**Collected data**
******

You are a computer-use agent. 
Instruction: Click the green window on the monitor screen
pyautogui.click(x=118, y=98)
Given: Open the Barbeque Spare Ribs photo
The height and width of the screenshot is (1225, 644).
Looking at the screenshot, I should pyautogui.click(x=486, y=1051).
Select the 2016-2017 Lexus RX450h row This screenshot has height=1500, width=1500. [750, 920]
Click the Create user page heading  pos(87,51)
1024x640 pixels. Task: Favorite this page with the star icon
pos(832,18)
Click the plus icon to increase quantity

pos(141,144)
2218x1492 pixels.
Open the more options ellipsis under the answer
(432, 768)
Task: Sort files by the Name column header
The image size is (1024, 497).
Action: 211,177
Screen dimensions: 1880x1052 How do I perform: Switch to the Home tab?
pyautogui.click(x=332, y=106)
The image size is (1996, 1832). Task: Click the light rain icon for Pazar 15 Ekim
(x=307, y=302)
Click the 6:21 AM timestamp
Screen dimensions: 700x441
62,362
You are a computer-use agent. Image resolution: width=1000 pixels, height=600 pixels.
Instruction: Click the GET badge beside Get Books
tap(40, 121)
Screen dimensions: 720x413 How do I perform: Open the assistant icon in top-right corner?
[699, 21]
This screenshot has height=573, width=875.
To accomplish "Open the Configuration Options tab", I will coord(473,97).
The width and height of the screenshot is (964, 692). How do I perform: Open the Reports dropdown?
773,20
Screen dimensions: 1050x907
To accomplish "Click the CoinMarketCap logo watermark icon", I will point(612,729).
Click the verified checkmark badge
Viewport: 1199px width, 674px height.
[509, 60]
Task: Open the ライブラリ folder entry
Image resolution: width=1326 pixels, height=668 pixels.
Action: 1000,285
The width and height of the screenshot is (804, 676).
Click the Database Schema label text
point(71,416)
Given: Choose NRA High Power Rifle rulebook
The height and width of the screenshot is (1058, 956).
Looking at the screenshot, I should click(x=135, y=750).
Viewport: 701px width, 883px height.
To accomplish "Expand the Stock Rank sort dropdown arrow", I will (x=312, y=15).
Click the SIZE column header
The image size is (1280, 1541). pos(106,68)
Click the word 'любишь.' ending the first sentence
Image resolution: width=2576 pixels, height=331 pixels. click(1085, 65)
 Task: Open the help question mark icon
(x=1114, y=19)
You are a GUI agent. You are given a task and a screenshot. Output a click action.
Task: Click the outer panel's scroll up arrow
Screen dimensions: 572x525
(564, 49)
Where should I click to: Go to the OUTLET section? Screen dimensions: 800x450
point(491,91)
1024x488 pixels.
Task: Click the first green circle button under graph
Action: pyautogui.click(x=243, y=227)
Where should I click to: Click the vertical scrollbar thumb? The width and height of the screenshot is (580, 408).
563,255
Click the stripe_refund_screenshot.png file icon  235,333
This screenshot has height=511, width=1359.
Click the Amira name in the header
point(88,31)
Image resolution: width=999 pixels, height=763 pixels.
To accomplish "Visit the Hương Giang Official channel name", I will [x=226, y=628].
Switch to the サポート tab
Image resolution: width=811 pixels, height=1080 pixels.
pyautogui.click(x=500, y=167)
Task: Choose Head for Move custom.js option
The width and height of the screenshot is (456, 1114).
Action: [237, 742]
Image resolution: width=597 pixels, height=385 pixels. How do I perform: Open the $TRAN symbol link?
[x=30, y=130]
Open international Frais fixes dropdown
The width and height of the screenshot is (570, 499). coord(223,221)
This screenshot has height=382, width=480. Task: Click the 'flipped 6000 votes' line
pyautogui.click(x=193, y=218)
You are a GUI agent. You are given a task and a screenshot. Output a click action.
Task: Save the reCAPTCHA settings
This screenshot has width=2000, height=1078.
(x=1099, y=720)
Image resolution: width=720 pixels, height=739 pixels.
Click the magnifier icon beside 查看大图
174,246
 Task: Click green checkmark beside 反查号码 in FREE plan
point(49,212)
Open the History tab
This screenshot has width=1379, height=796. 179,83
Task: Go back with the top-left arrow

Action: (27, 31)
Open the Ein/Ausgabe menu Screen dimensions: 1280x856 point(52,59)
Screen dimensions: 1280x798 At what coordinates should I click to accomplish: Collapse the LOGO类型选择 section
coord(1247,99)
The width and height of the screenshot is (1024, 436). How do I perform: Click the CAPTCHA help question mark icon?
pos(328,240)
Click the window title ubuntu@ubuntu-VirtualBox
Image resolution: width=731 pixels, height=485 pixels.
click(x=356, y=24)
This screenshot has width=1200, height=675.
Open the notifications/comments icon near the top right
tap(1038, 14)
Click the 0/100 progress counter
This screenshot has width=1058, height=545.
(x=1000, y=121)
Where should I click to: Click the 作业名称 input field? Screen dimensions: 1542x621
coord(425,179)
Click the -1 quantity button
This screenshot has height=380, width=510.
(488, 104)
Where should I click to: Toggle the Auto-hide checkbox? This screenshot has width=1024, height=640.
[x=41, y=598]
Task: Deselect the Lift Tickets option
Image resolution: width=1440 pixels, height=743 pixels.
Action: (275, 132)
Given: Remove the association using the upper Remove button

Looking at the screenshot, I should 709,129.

******

**YOUR INSTRUCTIONS**
Would you set down, word for word, the lines from the opening of the entries above through the line with "Click the Create", both included, and no others?

**TASK OUTPUT**
You are a computer-use agent. 
Instruction: Click the green window on the monitor screen
pyautogui.click(x=118, y=98)
Given: Open the Barbeque Spare Ribs photo
The height and width of the screenshot is (1225, 644).
Looking at the screenshot, I should pyautogui.click(x=486, y=1051).
Select the 2016-2017 Lexus RX450h row This screenshot has height=1500, width=1500. [750, 920]
Click the Create user page heading  pos(87,51)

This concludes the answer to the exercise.